視線を感じて横を向いたら、そこには刺すような眼差しのユイがいた。


「ちょ、ちょっと!魔王だかなんだか知らないけど、このパーティの最強攻撃魔法枠は、あたしなんだからね!」


そう言って、俺の腕にしがみついてきたのはレイナだった。


「あなた、さっき城攻めされている時、ずっと寝ていたわよね?」


「ムッ⁉︎・・あ、あれは、転送魔法で魔力を使い果たして、そ、それから・・」


「私なら、それくらい全然平気だけど?」


「む、むっ・・」


「おいおい、二人とも、そのへんにしないか」


どうして、魔法使いというものは、こうもプライドが高いのだろう・・。それにしても、色々不安はあるが、魔王、いや、元魔王のシスが加わったことで戦力は大幅にアップしたな。


『猪の団』もいることだし、これなら暗黒魔導士にも対抗できるかもしれない。さらには、巨大剣を振らなくても、真鍮しんちゅうのドラゴンさえ倒せるのではなかろうか⁉︎




国王は、帝国と和平条約を締結するため、娘であるユイをドルガニア帝国へ勅使として派遣することを決めた。なるほど、このままだと、どんどんと戦争が拡大し、多くの犠牲者が出る。それだけは、なんとしても避けたいということだ。

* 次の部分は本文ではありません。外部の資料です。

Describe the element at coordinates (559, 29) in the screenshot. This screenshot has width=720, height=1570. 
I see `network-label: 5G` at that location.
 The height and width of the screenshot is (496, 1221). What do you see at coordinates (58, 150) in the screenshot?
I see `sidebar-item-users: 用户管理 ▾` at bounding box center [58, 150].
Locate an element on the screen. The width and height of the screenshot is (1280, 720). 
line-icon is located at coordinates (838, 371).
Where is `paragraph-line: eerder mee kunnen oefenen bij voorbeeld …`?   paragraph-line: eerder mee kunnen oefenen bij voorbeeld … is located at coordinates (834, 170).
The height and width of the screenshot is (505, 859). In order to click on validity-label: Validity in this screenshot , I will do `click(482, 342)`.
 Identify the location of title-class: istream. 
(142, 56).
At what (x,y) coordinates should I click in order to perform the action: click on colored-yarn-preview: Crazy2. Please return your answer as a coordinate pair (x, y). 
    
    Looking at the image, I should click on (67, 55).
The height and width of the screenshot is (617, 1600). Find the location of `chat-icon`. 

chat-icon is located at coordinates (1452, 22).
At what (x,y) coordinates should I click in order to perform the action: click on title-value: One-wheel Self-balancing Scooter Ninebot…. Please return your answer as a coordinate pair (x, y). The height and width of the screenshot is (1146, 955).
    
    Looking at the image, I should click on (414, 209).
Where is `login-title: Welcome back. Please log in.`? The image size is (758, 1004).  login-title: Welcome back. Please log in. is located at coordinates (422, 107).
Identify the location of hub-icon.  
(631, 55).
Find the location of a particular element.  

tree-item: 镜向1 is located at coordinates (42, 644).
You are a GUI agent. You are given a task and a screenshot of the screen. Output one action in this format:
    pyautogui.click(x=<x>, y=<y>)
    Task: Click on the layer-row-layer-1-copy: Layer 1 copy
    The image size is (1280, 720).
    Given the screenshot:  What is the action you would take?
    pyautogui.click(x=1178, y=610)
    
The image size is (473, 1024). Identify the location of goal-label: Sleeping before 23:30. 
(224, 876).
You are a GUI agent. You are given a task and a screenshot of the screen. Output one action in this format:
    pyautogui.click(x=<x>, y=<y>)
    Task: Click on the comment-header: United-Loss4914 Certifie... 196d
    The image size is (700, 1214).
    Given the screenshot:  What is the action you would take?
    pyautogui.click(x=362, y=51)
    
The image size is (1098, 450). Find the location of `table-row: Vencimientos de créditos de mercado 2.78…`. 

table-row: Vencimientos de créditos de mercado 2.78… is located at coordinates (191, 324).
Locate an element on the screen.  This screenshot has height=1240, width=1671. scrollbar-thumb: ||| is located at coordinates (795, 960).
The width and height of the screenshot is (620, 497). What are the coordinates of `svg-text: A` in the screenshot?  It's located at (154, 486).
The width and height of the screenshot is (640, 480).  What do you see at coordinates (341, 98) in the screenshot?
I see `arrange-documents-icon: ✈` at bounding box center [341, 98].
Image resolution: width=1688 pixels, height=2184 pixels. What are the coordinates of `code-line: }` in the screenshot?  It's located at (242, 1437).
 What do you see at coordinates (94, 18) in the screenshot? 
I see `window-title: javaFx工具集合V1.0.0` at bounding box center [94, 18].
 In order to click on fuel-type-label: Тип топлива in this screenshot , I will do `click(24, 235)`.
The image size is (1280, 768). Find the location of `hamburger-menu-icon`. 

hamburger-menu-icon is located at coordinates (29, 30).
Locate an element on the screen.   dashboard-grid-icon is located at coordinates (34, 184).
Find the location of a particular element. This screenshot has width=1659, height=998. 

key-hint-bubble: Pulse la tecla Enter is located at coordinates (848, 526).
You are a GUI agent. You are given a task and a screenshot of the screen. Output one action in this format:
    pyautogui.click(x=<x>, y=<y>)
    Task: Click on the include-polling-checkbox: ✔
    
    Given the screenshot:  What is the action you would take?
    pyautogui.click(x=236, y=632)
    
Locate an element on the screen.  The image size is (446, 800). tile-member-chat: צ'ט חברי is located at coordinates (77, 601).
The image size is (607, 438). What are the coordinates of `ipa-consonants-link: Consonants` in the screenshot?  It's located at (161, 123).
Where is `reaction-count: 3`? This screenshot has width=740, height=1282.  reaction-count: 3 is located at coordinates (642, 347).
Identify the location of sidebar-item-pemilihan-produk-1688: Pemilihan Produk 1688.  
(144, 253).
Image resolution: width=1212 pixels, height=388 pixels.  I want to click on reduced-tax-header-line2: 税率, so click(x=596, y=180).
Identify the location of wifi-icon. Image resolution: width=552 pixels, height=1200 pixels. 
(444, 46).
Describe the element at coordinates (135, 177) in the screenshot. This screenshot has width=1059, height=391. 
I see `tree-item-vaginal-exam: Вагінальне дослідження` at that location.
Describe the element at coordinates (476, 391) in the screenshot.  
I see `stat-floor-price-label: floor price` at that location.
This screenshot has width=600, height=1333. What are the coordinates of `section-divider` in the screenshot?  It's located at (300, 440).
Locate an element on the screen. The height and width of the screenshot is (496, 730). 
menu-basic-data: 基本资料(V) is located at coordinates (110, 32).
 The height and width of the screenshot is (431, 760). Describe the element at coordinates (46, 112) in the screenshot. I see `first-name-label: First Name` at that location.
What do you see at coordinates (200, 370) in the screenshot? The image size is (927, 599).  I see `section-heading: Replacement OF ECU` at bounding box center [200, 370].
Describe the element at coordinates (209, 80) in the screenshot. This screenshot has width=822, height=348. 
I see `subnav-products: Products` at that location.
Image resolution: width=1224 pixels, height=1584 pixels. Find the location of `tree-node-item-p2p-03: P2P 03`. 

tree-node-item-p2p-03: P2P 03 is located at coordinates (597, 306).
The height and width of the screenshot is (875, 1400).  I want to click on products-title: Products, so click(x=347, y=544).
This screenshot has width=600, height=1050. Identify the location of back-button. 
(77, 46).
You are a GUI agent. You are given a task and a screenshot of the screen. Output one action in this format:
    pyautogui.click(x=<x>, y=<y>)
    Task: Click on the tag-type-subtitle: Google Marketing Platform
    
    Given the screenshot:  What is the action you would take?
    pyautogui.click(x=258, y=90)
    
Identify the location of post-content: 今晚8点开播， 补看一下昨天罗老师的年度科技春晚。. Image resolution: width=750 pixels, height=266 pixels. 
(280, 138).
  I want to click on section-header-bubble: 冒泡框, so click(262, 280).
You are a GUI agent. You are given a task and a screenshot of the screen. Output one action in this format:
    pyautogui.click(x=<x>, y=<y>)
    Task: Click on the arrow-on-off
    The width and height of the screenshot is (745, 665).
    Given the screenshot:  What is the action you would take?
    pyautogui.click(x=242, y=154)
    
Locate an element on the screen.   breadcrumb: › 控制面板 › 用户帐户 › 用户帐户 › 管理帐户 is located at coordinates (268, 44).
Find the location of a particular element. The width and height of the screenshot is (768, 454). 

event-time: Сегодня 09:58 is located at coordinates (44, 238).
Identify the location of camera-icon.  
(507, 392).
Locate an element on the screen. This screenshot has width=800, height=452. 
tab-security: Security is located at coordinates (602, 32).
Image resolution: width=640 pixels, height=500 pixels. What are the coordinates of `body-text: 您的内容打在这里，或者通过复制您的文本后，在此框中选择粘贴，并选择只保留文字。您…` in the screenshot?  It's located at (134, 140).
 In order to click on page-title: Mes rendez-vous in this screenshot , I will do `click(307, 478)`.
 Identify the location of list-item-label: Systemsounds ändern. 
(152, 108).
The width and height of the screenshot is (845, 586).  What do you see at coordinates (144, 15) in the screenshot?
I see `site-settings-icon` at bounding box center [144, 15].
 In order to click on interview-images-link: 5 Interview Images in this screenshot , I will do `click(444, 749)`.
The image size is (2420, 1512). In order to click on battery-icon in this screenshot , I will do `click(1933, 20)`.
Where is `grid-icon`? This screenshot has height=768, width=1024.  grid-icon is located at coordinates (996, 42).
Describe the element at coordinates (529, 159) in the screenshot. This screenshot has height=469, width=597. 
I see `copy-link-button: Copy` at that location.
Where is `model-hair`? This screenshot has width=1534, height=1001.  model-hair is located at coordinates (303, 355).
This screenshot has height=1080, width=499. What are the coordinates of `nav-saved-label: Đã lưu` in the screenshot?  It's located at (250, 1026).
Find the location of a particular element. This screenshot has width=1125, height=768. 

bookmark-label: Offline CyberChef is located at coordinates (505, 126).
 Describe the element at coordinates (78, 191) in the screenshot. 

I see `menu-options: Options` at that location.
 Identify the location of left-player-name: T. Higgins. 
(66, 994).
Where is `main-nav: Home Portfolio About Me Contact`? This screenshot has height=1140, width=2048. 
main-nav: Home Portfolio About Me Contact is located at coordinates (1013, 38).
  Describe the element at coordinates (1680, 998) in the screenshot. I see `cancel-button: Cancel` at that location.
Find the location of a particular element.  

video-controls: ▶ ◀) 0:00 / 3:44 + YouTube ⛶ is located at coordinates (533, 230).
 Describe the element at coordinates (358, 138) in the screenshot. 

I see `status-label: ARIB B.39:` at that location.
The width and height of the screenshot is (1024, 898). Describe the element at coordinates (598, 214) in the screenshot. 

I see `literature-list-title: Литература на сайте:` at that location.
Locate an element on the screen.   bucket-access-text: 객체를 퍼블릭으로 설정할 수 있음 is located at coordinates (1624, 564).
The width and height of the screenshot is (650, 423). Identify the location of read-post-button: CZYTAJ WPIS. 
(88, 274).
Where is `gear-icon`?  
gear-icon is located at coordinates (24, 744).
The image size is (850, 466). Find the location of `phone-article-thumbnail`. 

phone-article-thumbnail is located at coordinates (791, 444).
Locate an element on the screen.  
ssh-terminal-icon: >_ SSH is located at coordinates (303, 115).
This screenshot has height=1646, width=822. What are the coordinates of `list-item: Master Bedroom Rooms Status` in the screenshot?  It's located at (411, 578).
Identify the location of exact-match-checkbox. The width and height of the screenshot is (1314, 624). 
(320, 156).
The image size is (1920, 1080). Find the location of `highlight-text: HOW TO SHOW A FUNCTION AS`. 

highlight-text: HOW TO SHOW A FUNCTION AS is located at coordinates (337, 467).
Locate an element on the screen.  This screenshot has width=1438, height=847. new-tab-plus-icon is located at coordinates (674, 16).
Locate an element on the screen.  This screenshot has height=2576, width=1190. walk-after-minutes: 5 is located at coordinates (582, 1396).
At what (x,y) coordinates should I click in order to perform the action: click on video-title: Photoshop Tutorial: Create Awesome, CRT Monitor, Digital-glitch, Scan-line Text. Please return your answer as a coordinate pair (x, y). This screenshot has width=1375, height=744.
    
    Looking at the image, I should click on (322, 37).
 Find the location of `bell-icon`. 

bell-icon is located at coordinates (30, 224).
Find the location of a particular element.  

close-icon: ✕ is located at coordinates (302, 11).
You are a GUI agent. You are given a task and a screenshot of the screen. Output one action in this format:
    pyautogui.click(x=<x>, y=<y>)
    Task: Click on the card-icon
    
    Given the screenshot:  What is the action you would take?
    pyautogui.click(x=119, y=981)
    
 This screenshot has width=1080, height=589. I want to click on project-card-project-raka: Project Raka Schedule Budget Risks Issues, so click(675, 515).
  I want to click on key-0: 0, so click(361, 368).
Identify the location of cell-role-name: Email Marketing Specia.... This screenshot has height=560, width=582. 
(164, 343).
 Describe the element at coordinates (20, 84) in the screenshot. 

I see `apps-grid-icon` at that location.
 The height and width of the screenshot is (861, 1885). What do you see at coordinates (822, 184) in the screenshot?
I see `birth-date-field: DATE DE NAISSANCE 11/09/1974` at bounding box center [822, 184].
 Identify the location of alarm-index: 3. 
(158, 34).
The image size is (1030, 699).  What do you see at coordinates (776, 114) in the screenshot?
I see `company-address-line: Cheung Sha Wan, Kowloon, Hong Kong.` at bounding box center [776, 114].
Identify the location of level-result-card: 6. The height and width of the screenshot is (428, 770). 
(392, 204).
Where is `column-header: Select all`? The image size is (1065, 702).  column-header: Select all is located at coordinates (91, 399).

「さて、ソウタ殿、そなたには私から頼みたいことがあるのだが?」


「なんでしょうか?国王さま」


「そなたには、今回、我が娘、ユイの警護にあたってほしい」


かわいい愛娘を敵国に行かせるのである。当然の判断だな。

              

「警護ですか・・わかりました。わたしが同行いたしましょう」


「おぉ!そうか!そう言ってくれるとありがたい」


「ユイは俺たちの大事な仲間ですからね、当然です」


一国の命運がかかっている。今回の責任は重大だ。